The Old Coot gets questioned

“Are you still?” It’s the start of a question that old coots like me are asked with greater frequency, as the flames on their birthday cakes resemble a towering inferno. Are you still driving? –   Are you still in your house? Are you still riding your bike? Are you still? Are you still? Are you still? We can’t escape it! Underlying the question is, “I can’t believe you’re still alive!” 

We do get the actual question every once in a while, “Are you still alive? I thought you were dead.” Sometimes followed by, “So glad to see you’re still around.” It’s not so bad, if they haven’t seen you for years, but if they just saw you last month, or worse, last week, you start wondering, “How bad do I really look?” (At least they were glad to see me. Or, so they say.)

Old coots aren’t the only ones under siege from, “Are you still?” questions. Expectant mothers in their last trimester can attest to that. “Are you still carrying that kid around?” (It looks like you’re having triplets.) Young adults get the, “Are you still?” business too. “Are you still living at home?” – “Are you still unmarried?” –  “Are you still unemployed?” (Unspoken, is the judgment, “When are you going to get a life?”)

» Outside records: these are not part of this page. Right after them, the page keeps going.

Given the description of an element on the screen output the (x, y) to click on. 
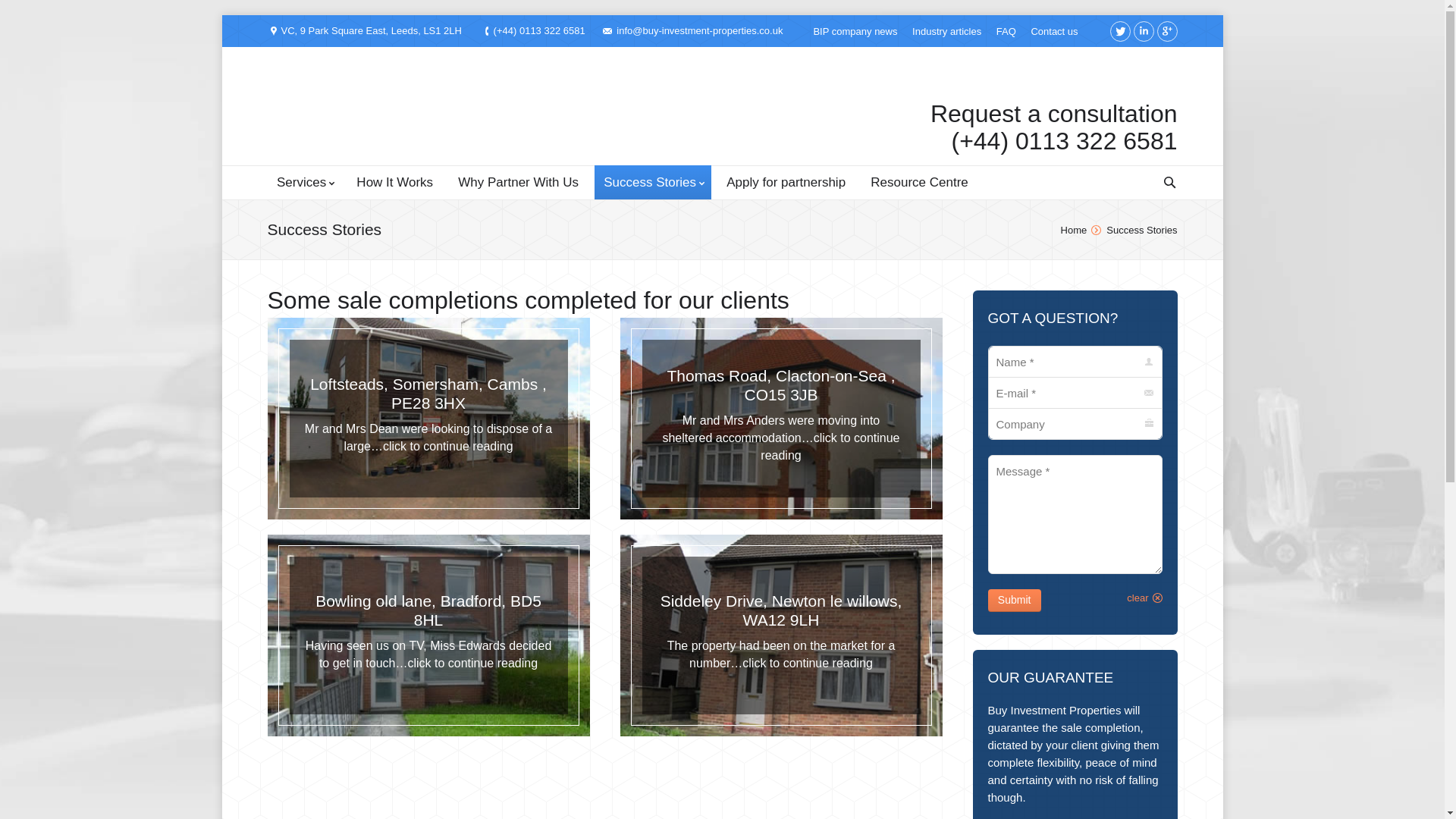
Linkedin (1142, 31)
Why Partner With Us (518, 182)
Apply for partnership (786, 182)
Twitter (1120, 31)
Services (303, 182)
Industry articles (946, 30)
Success Stories (652, 182)
BIP company news (854, 30)
Contact us (1053, 30)
How It Works (394, 182)
submit (1166, 606)
Resource Centre (919, 182)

Whenever I’m asked an, “Are you still?” question, I go home and look in the mirror. Really look. Not one of those quick glances where the memory of a younger me obscures the reality of the old man’s face reflected back from the glass. But, I get over the stark reality of truth soon enough, just like I get over the, “I love your articles; are you still writing them?” – “Sure,” I respond, and then go and check the paper the first chance I get to see if I really am. The last time I looked, I was. Now comes the harder question, “Is anybody reading them?”